### Documento de origen
○ ○ ○ ○

Ese contraste entre lo
tradicional y lo moderno, lo rural y lo urbano, entre el pasado y el presente
se materializó en dos elementos: un lavadero y un campo de golf. A lo largo del
Camino eran frecuentes los lavaderos. Es evidente que ya no se acercaban a
ellos las mozas para hacer la colada y habían quedado como pintorescos
vestigios de aquel romántico y duro pasado. Ahora era habitual que fueron
utilizados por los caminantes para aliviar sus pies cansados y maltratados por
el calzado. Nos gustaron y cada vez que aparecían al costado de nuestro avance
les dedicábamos un instante, un pequeño homenaje a su supervivencia, a su
servicio. También a las muchas mujeres que habían maltratado sus manos para
lavar la ropa de su familia o de aquellos a los que servían.
El campo de golf estaba incardinado
en un lugar hermoso. Nos preguntamos si eso distraería a los jugadores o estos
eran tan insensibles que no disfrutarían del entorno. Algunos madrugadores se
afanaban en ese deporte y nos observaban como a extraterrestres, a pesar de que
los que estaban en su medio éramos nosotros. Desde luego, no le faltaba agua
para su mantenimiento. Cayeron unas finas gotas para demostrarlo. Amagamos con ponernos
los chubasqueros.

○ ○ ○ ○

### Conjunto de datos
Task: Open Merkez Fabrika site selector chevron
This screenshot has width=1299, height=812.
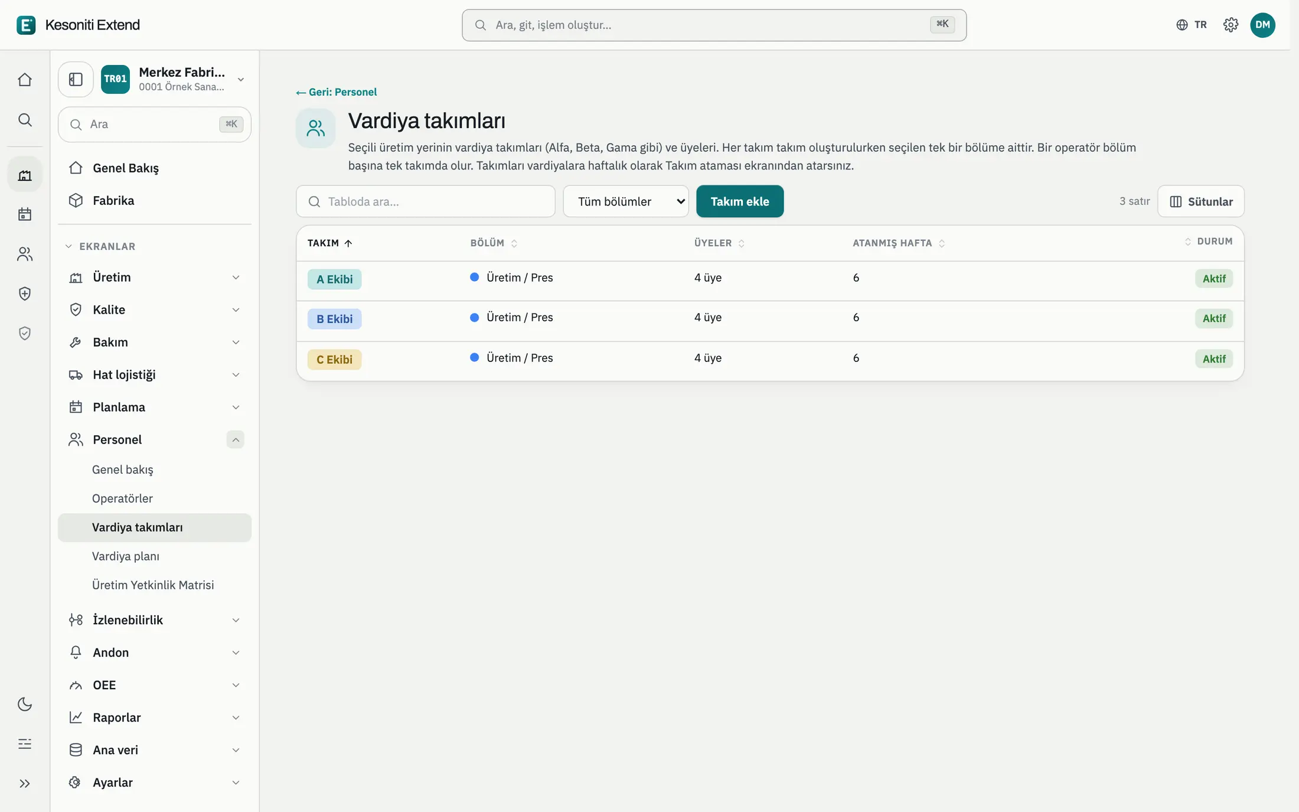Action: click(x=241, y=79)
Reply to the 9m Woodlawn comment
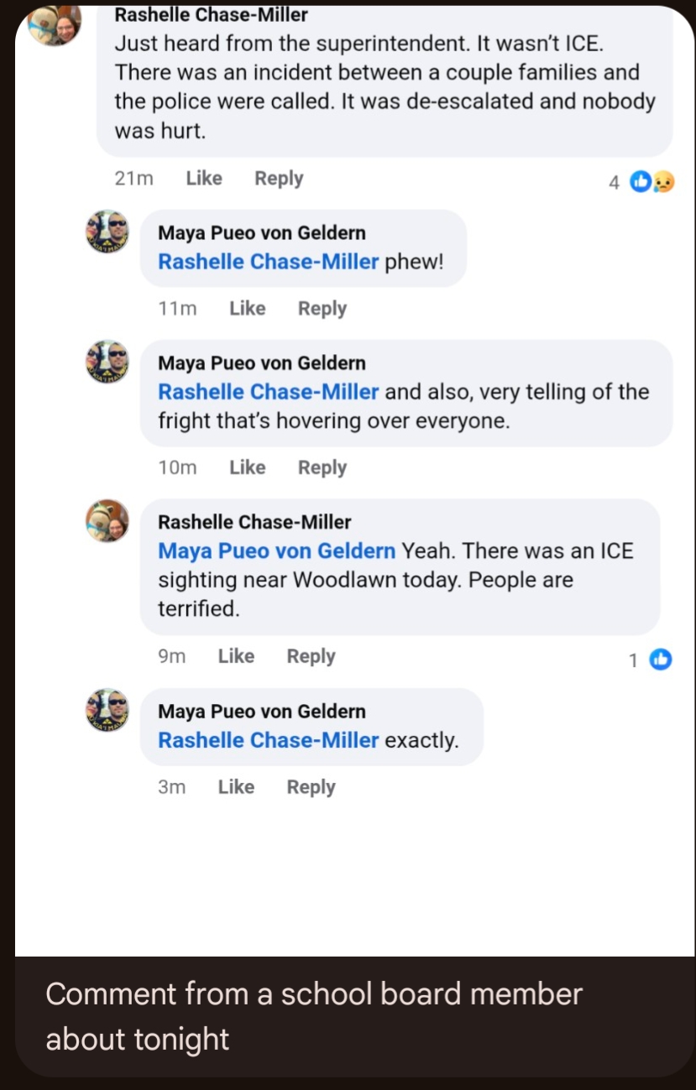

○ ○ ○ ○

### Requisitos del problema
¿Concuerda cada una de estas afirmaciones con el relato del Camino? Contesta sí o no a cada una y cita las palabras exactas del relato que lo deciden.
1. Las mozas seguían acudiendo a los lavaderos para hacer la colada.
2. Algunos madrugadores estaban jugando al golf.
3. Quienes narran llegaron a ponerse los chubasqueros.

### Resultado del ejercicio
1. No: "Es evidente que ya no se acercaban a ellos las mozas para hacer la colada".
2. Sí: "Algunos madrugadores se afanaban en ese deporte".
3. No: "Amagamos con ponernos los chubasqueros".